(Stored data)
*****
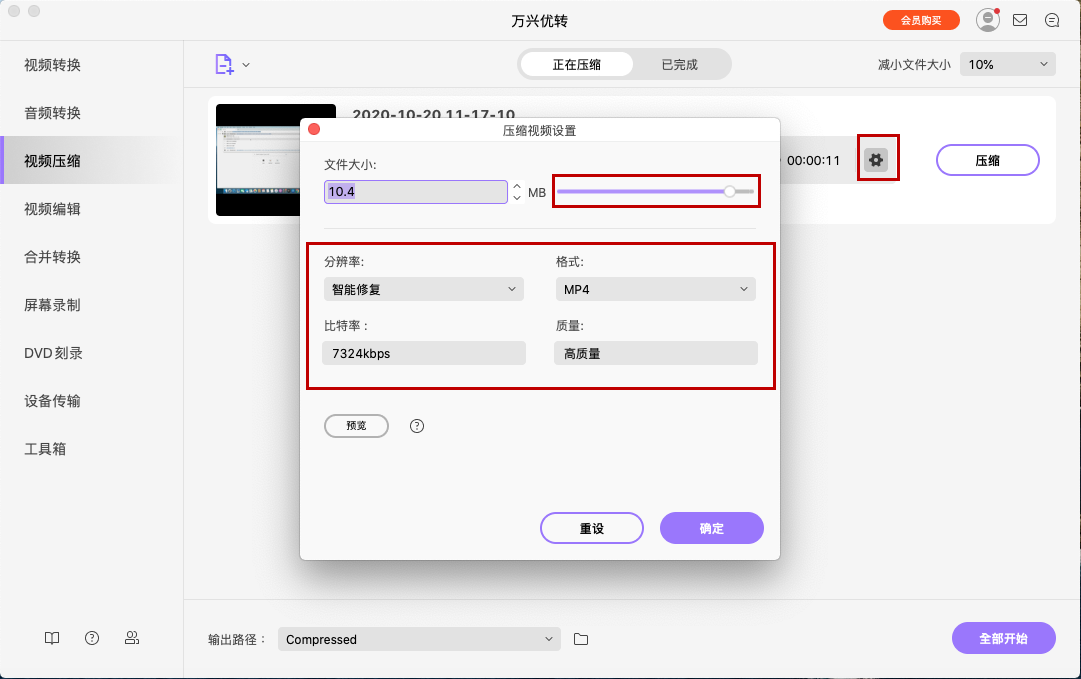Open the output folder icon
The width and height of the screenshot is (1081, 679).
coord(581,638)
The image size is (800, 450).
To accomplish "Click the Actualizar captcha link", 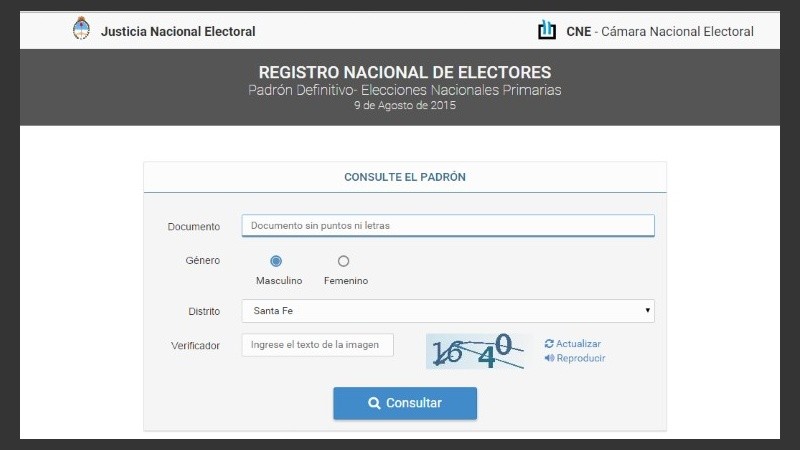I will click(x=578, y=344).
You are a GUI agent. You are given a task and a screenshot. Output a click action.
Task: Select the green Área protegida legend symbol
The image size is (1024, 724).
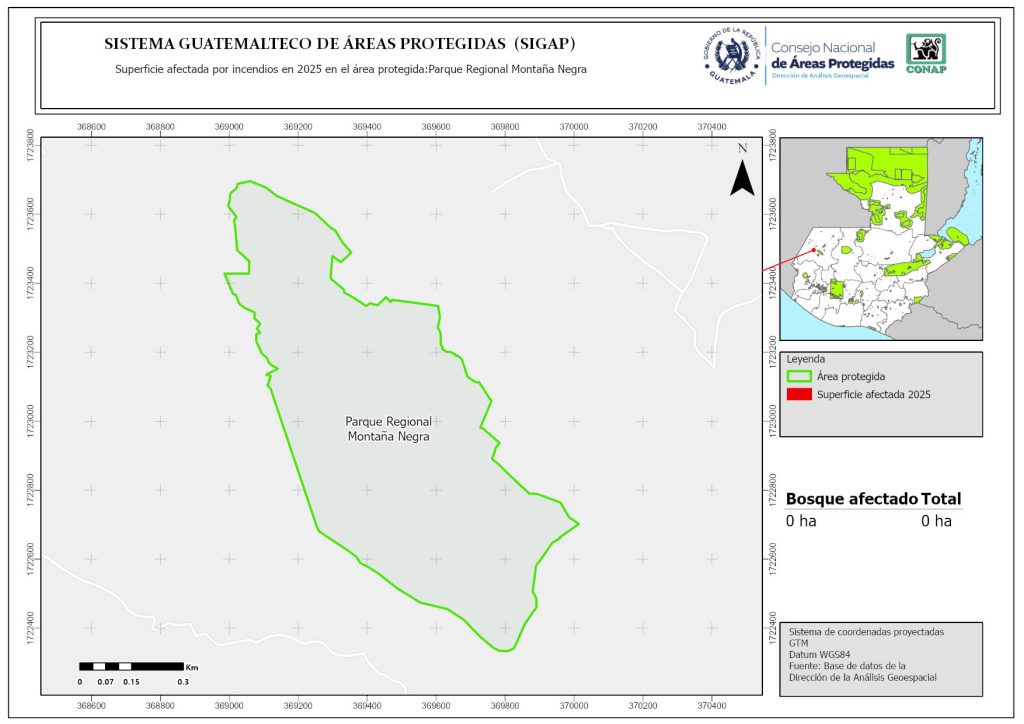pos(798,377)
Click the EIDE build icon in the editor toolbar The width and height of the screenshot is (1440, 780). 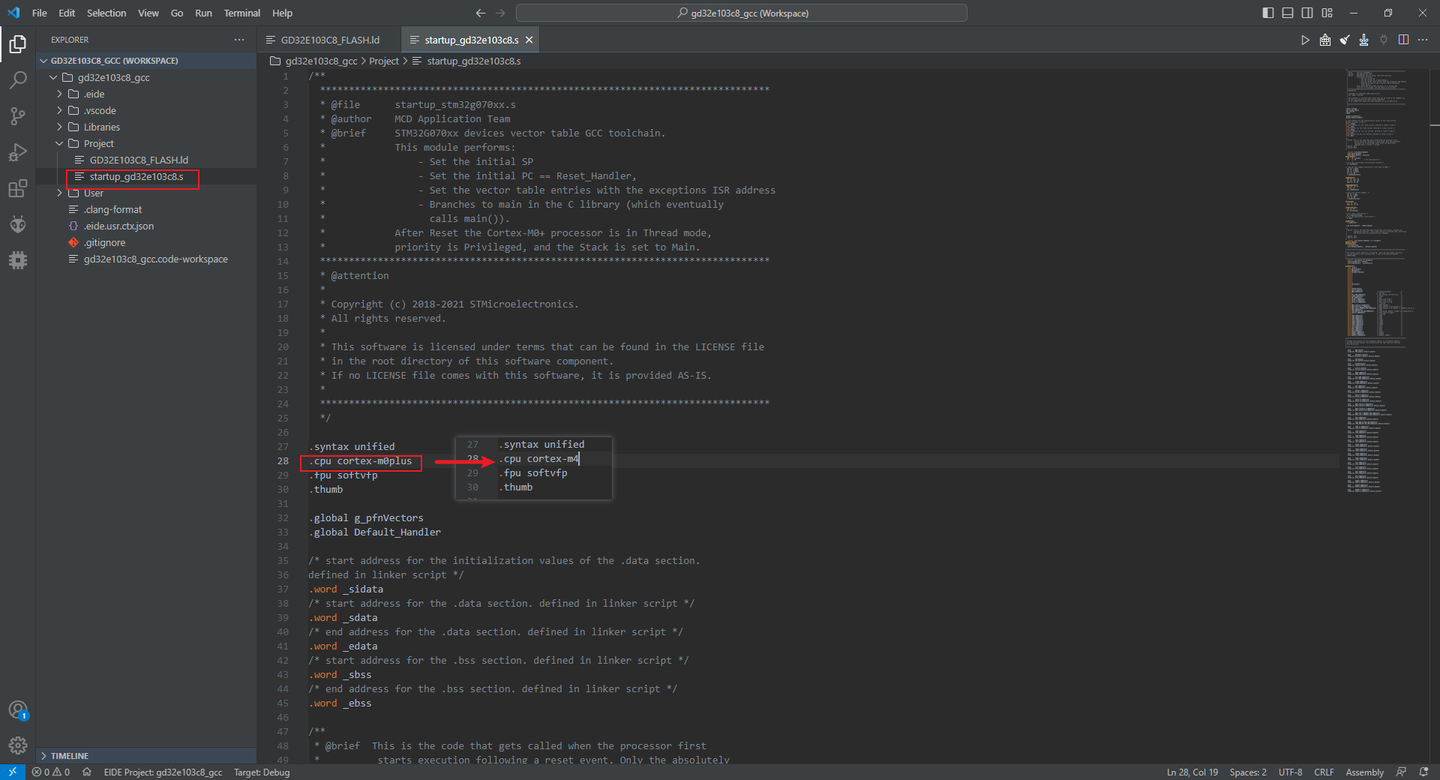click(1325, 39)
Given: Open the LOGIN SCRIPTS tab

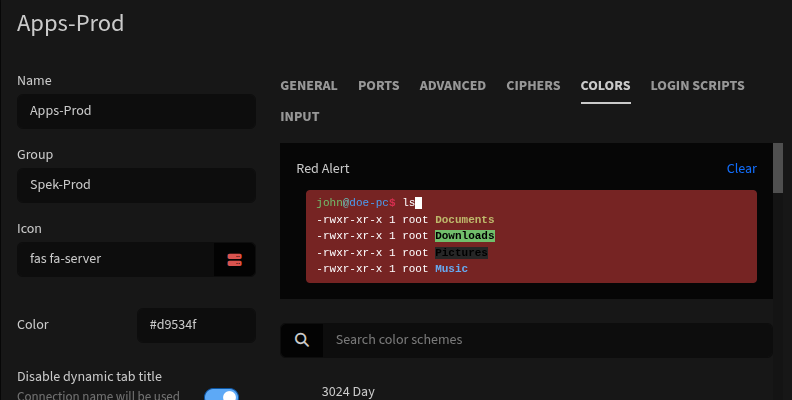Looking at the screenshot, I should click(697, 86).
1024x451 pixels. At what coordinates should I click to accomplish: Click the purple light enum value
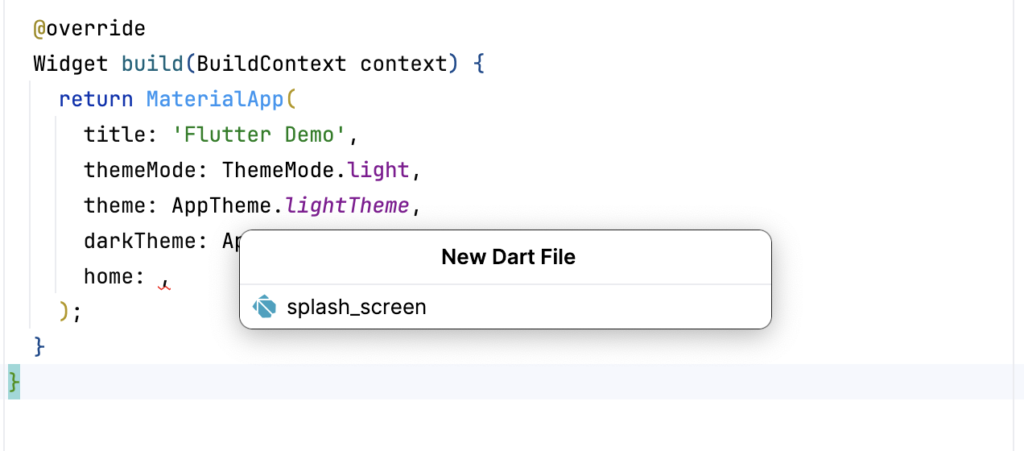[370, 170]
*****
Reproduce the lines from the line containing "Given: Open the LOGIN SCRIPTS tab" through the end of the records above, exactly and inclusively, omitting pictures.

Given: Open the LOGIN SCRIPTS tab

Looking at the screenshot, I should click(697, 86).
1024x451 pixels. At what coordinates should I click to accomplish: Click the purple light enum value
[370, 170]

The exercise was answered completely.